What you need to do: In the entries below, find the line with "581860 (462, 2388)" and the line with "Directory (178, 2486)"; give again those lines and every line between them, exactly.

__________________________________________________

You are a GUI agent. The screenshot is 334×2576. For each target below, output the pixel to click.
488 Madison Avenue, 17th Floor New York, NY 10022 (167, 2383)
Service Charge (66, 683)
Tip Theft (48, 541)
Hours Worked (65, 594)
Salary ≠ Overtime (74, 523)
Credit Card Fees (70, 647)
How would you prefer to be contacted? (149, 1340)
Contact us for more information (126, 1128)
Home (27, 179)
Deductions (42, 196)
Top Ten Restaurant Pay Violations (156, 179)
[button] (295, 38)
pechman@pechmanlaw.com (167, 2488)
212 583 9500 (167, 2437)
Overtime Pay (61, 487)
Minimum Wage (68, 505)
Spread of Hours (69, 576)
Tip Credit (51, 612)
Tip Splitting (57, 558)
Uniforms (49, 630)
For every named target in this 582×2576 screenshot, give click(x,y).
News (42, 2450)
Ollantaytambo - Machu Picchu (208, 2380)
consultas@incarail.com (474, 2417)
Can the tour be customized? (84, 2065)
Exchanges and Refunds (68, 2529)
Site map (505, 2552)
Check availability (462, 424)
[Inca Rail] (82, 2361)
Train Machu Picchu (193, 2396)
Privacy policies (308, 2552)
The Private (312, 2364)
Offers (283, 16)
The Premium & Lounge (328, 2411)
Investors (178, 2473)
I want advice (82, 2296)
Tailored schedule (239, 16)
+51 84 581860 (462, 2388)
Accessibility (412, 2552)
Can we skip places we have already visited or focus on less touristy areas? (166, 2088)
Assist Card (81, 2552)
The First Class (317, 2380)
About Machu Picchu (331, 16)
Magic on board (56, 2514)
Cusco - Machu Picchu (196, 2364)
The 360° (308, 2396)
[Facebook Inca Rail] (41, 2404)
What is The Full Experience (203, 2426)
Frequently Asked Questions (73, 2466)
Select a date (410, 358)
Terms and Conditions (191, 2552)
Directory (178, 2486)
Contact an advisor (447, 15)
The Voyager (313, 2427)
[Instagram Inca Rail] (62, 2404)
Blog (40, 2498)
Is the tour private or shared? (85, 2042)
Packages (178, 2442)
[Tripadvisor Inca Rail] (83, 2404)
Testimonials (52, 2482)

__________________________________________________

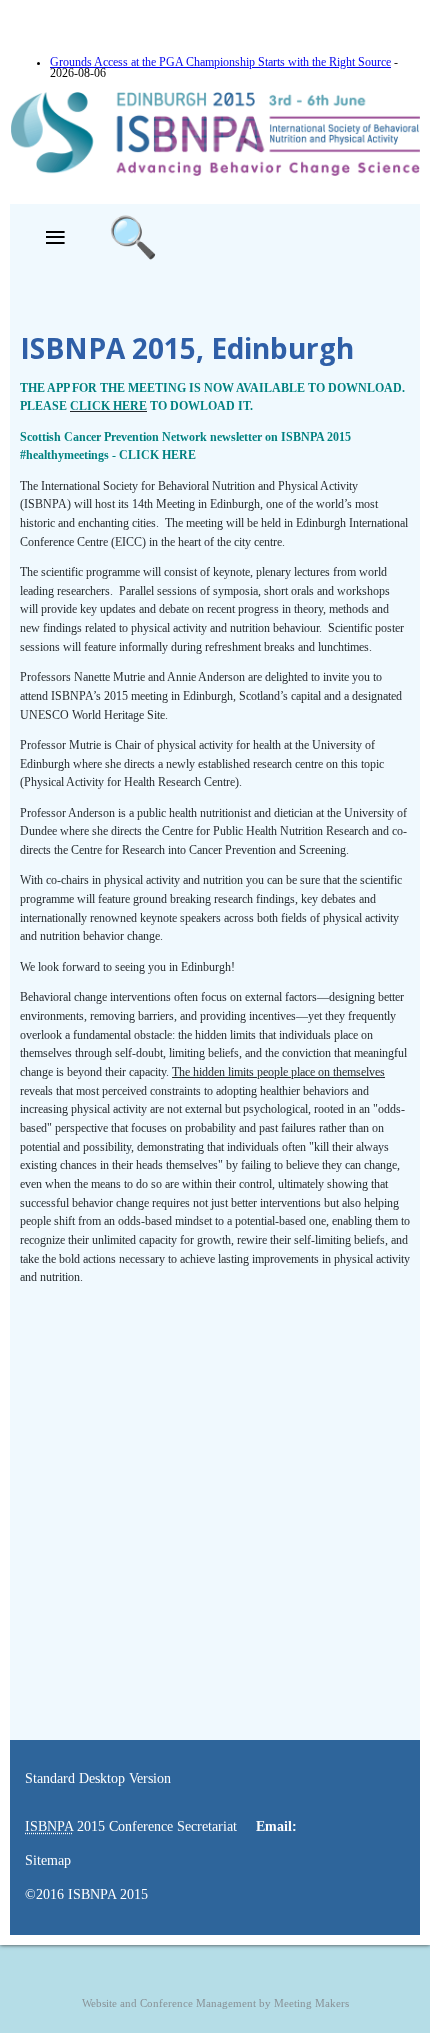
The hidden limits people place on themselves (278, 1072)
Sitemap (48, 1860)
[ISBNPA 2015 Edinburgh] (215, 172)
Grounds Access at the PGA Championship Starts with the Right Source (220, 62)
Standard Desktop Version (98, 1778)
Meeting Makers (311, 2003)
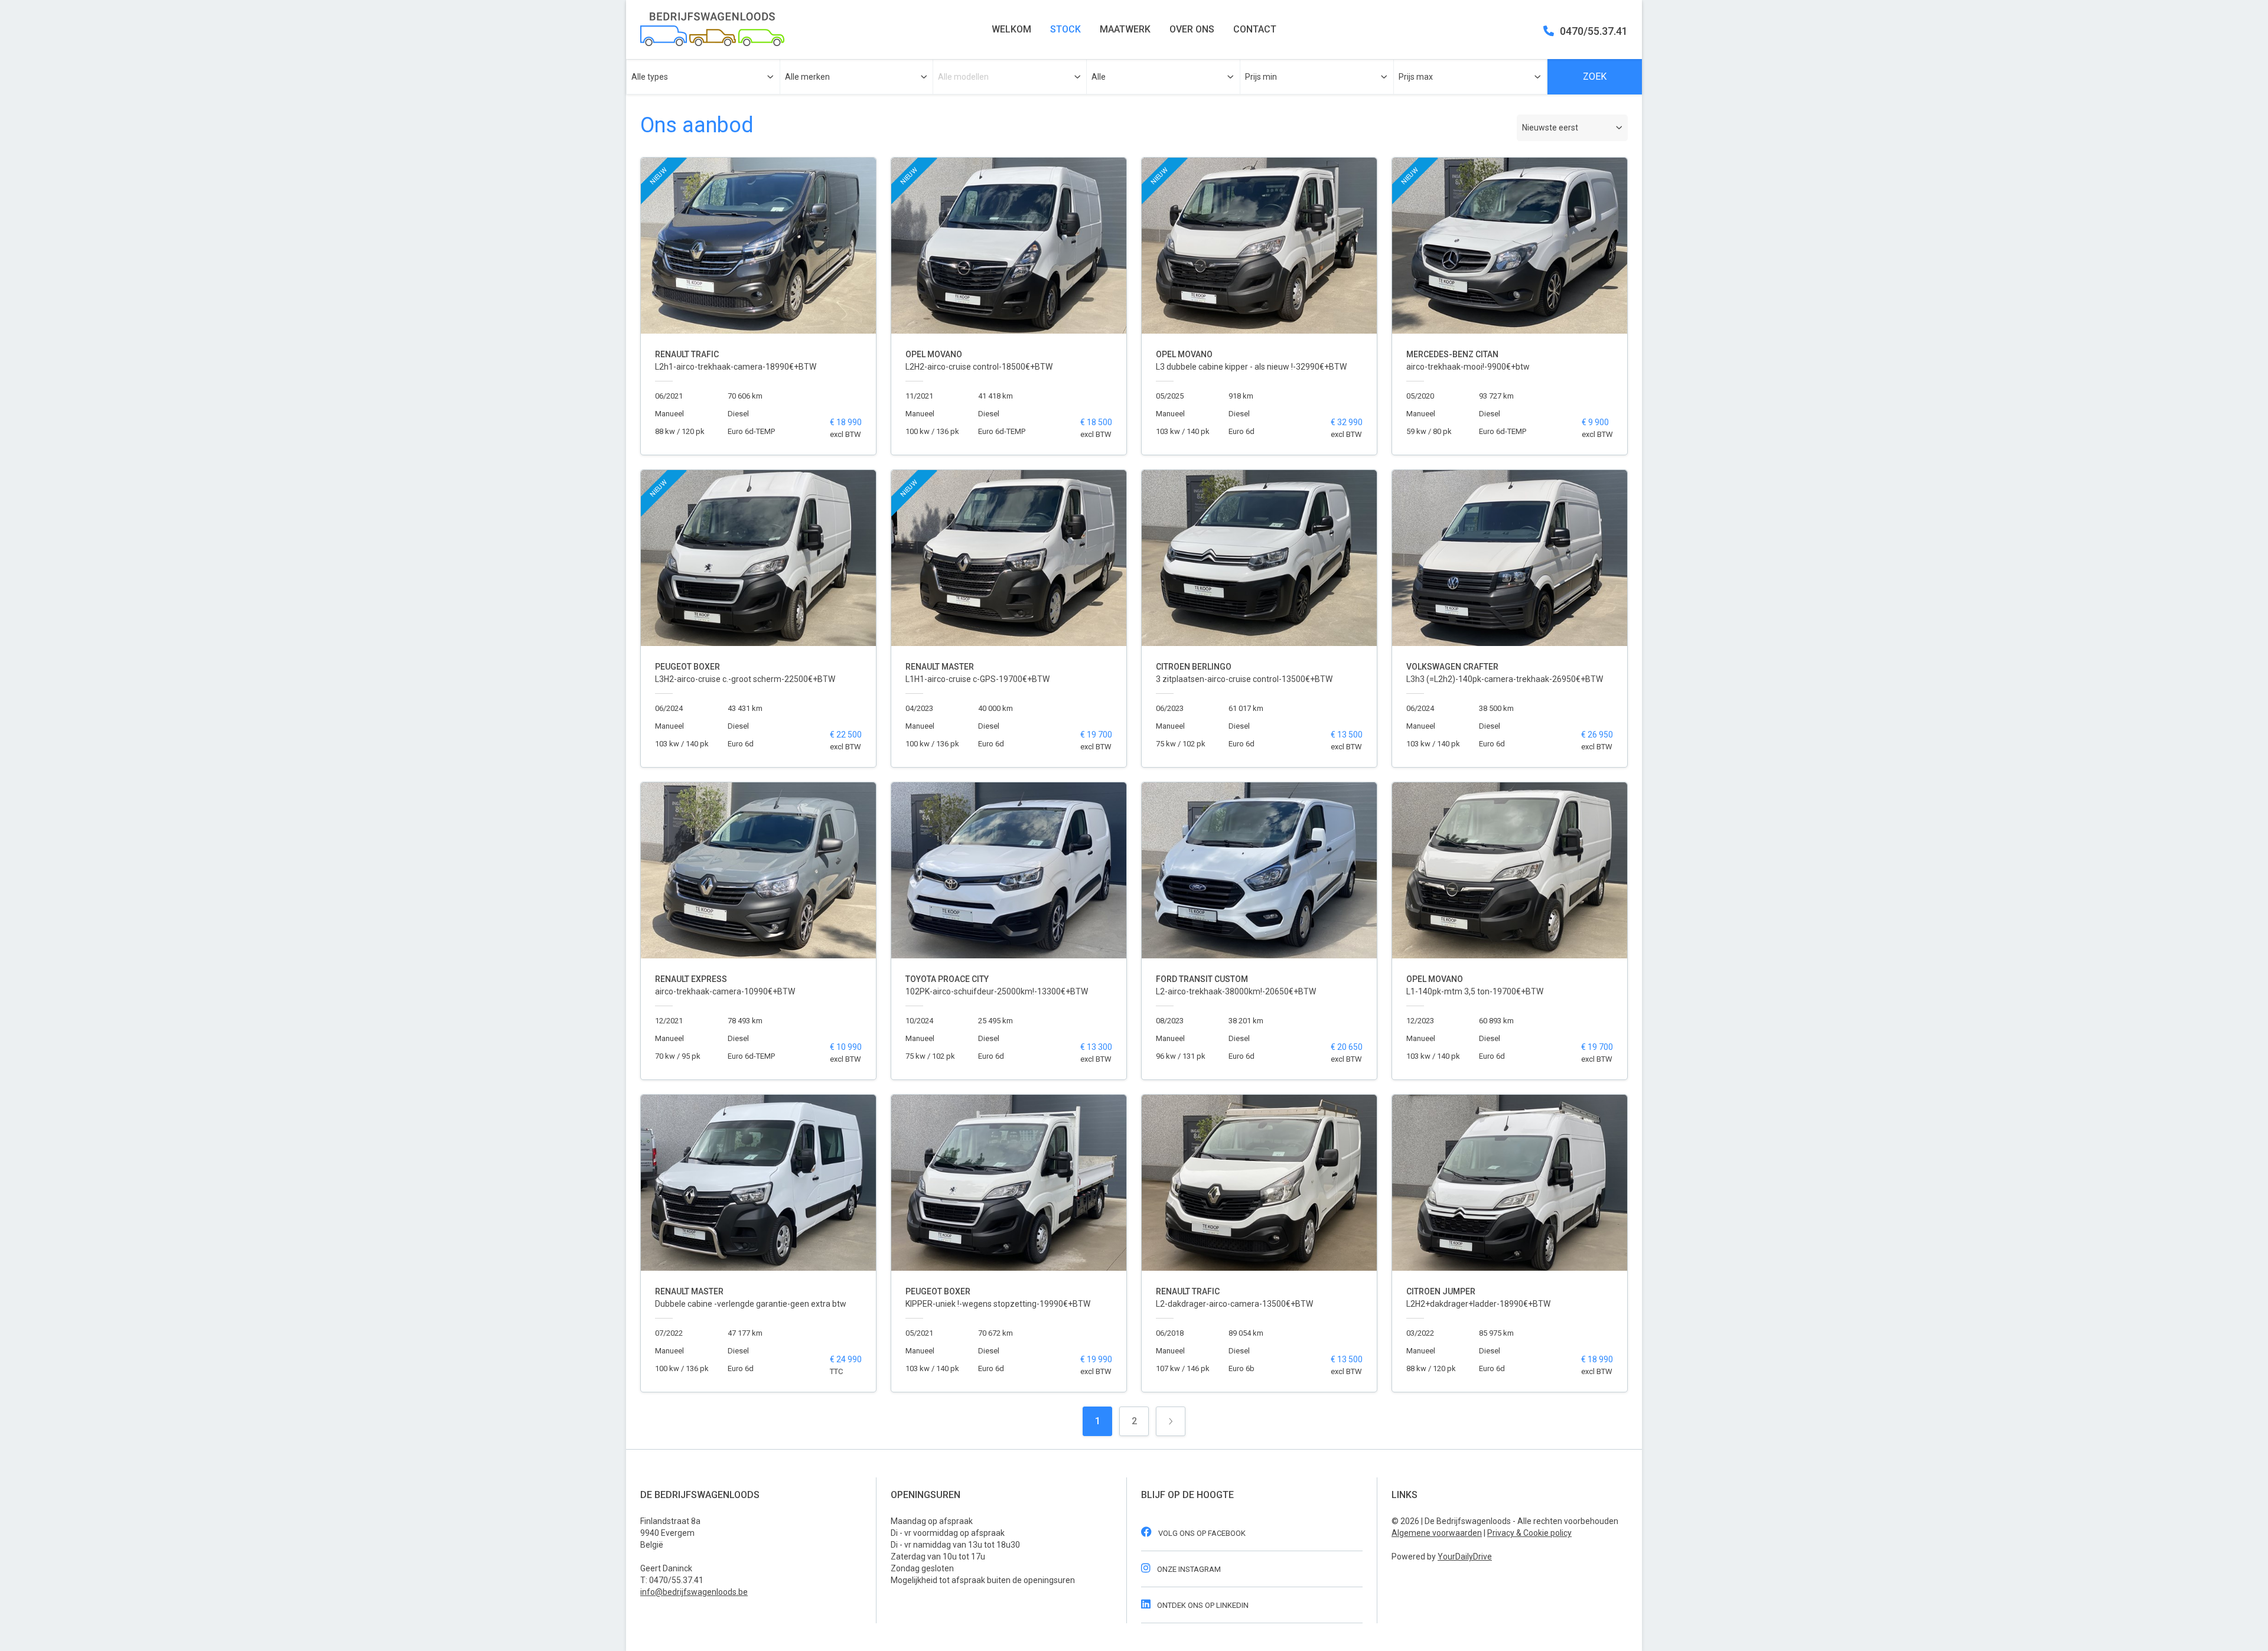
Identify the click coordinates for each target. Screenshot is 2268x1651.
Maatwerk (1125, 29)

__________________________________________________

Solution for this problem:
+51 84 581860 (462, 2388)
Accessibility (412, 2552)
Can we skip places we have already visited or focus on less touristy areas? (166, 2088)
Assist Card (81, 2552)
The First Class (317, 2380)
About Machu Picchu (331, 16)
Magic on board (56, 2514)
Cusco - Machu Picchu (196, 2364)
The 360° (308, 2396)
[Facebook Inca Rail] (41, 2404)
What is The Full Experience (203, 2426)
Frequently Asked Questions (73, 2466)
Select a date (410, 358)
Terms and Conditions (191, 2552)
Directory (178, 2486)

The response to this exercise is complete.